# HDMI blackout after HD upgrade



## Solman (Nov 26, 2006)

I've done about 6 HD upgrades with my 5 tivos without a problem until now. I have two tivo series 3 on OTAs and decided to upgrade both to 2 TB. I have always split the signal on RCA to other TVs in house with the HDMI going to my main (60") TV in my living room. I now experience a momentary blackout on both tivos that occurs about 3-5 times during a half hour show. I lose both sound and video, but only on HDMI-all other TVs on the RCA cables work fine. I also have a premiere (no upgrade) that is unaffected. I tried several hdmi cables as well as switch the inputs at the tv with solving the issue. 

Could this possibly be a problem with both of the new drives. Any other ideas? I went so far as to replace my hdmi cables with expensive cables from monoprice to no avail. Ironically I can watch the two series 3s in any room other than the living room but lose the hdmi. I am out of ideas---Help!!!


----------



## unitron (Apr 28, 2006)

Solman said:


> I've done about 6 HD upgrades with my 5 tivos without a problem until now. I have two tivo series 3 on OTAs and decided to upgrade both to 2 TB. I have always split the signal on RCA to other TVs in house with the HDMI going to my main (60") TV in my living room. I now experience a momentary blackout on both tivos that occurs about 3-5 times during a half hour show. I lose both sound and video, but only on HDMI-all other TVs on the RCA cables work fine. I also have a premiere (no upgrade) that is unaffected. I tried several hdmi cables as well as switch the inputs at the tv with solving the issue.
> 
> Could this possibly be a problem with both of the new drives. Any other ideas? I went so far as to replace my hdmi cables with expensive cables from monoprice to no avail. Ironically I can watch the two series 3s in any room other than the living room but lose the hdmi. I am out of ideas---Help!!!


Did you unhook all the cables and stuff from both 652s and move them to somewhere better for opening them up and removing the drives?

(did you take advantage of having them open to eyeball the power supply capacitors?)

It's a very long shot, but perhaps you managed to slightly damage the HDMI jacks on both machines, or their solder connections to their respective motherboards.


----------



## Solman (Nov 26, 2006)

unitron said:


> Did you unhook all the cables and stuff from both 652s and move them to somewhere better for opening them up and removing the drives?
> 
> (did you take advantage of having them open to eyeball the power supply capacitors?)
> 
> It's a very long shot, but perhaps you managed to slightly damage the HDMI jacks on both machines, or their solder connections to their respective motherboards.
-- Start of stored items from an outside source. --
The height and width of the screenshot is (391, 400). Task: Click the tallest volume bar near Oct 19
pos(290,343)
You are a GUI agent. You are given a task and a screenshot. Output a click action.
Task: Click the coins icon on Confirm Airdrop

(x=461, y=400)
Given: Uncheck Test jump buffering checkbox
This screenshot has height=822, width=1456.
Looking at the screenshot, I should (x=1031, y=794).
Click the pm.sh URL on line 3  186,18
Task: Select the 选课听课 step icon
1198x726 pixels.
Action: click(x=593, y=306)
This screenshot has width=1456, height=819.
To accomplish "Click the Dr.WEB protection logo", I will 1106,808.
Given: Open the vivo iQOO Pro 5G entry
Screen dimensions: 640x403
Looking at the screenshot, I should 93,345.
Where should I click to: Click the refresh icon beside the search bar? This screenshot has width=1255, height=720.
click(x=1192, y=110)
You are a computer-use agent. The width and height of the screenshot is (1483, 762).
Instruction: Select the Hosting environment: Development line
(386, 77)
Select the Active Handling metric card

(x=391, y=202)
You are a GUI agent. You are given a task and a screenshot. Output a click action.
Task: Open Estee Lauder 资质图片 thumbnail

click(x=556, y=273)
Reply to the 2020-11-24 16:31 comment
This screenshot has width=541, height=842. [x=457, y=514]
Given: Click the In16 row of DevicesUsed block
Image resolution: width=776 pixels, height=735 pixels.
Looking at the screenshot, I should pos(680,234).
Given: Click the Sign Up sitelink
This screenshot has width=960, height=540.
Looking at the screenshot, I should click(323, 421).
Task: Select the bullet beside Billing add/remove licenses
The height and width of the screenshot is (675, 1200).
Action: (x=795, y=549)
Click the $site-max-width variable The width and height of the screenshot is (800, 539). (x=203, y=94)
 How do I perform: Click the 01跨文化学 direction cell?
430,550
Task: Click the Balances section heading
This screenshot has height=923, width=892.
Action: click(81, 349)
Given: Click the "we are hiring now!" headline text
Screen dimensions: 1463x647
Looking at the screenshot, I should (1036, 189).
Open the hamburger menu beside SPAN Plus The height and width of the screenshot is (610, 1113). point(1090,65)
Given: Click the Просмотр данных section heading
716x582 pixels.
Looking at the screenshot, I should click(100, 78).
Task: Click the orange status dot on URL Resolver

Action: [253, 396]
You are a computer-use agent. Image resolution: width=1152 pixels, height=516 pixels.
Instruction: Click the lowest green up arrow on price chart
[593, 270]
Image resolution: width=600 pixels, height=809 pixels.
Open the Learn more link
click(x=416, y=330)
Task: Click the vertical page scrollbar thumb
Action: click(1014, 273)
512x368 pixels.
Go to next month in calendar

I did unhook the cables and moved them out of the way before replacing the drives-I was very careful with this procedure. Likewise, I was just as careful with the entire procedure. I can't imagine that I did anything that would cause not one, but two tivos the same problem. I did not check out the capacitors and would not know what to look for. This is the fifth and sixth time I've done this process and never had a problem before. I am stumped!


----------



## unitron (Apr 28, 2006)

Solman said:


> I did unhook the cables and moved them out of the way before replacing the drives-I was very careful with this procedure. Likewise, I was just as careful with the entire procedure. I can't imagine that I did anything that would cause not one, but two tivos the same problem. I did not check out the capacitors and would not know what to look for. This is the fifth and sixth time I've done this process and never had a problem before. I am stumped!


http://en.wikipedia.org/wiki/Capacitor_plague

will give you an overview of the problem, and here's a picture

http://www.tivocommunity.com/tivo-vb/showthread.php?p=8824333#post8824333

that shows just how subtle the visual clue can be, but a cap can be bad and not show visually, so it also helps to check the power supply's DC outputs with a voltmeter.

I don't see how a new hard drive could possibly be causing your HDMI problem, and for the problem to hit both units simultaneously is really strange and reduces the chance of it being caused by any expanation I can come up with.

Did you image each new drive from the drive it was to replace, or did you do both from the same image? (I'm grasping at straws here).


----------